No Surprises Act: What You Need to Know

What is the No Surprises Act?

The No Surprises Act (the “Act”) took effect on January 1, 2022. The Act restricts surprise and excessive out-of-pocket balance bills for consumers.  It also ensures coverage of emergency services without prior authorization and regardless of network status.

Does the No Surprises Act prevent balance bills?

No. The law only bans “surprise” balance bills. A “balance bill” is a medical bill from a healthcare provider billing a patient for the difference between the total cost of services being charged and the amount the patient’s health plan pays. A surprise bill is when a patient is not likely to know or anticipate a balance bill from a healthcare provider for the following services:

  • Out-of-network emergency care
  • Emergency care by out-of-network providers at an in-network facility
  • Non-emergency treatment by out-of-network providers at an in-network facility
  • Out-of-network air ambulance services (ground ambulance services not included)

If there is a dispute related to payment, the dispute must be resolved by the patient’s health plan and the provider.

May a patient still receive a balance bill?

Yes. A provider may still send a balance bill to a patient by mistake or if they dispute whether the service is covered under the Act. .  A patient may also be balance billed if the patient provides consent to the provider to be balance billed in connection with the service. Balance billing may, therefore, occur if the patient consents, even though a service is covered under the Act, 

What does “notice and consent” mean?

To legally send a patient a balance bill, an out-of-network healthcare provider must:

  • Provide notice to the patient that they are receiving care from an out-of-network provider and that the patient may receive a balance bill
  • Require the patient to sign an informed consent waiver acknowledging the patient may receive a balance bill at least 72 hours before the scheduled service and
  • Provide the patient a good-faith cost estimate and identify available in-network options for obtaining the service

What to do if you receive a balance bill for emergency or non-emergency care?

If you receive a balance bill for emergency care, contact your health plan directly to have them resolve the payment dispute.

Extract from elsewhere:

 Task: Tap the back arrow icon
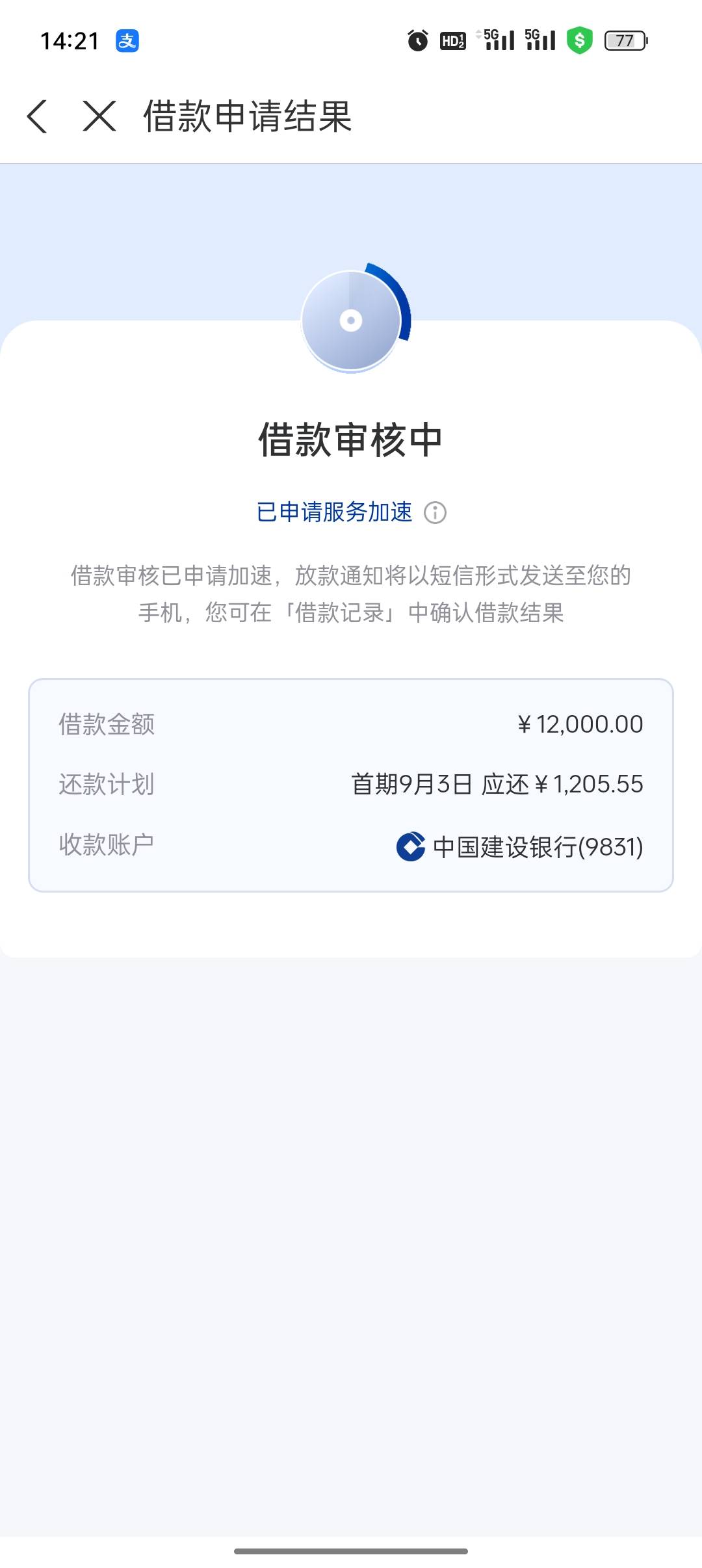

If you receive a balance bill for non-emergency care, contact your health plan directly with a copy of your bill and any intake paperwork received. Intake paperwork should contain the required Notice and Consent form from the healthcare provider. The Intake paperwork will help determine if the healthcare provider may legally send you a balance bill or whether your bill would fall under the protections of the No Surprises Act.

When seeking medical care, you must carefully read everything that you are required to sign in order to take advantage of the protections under the Act, and not consent to being balance billed.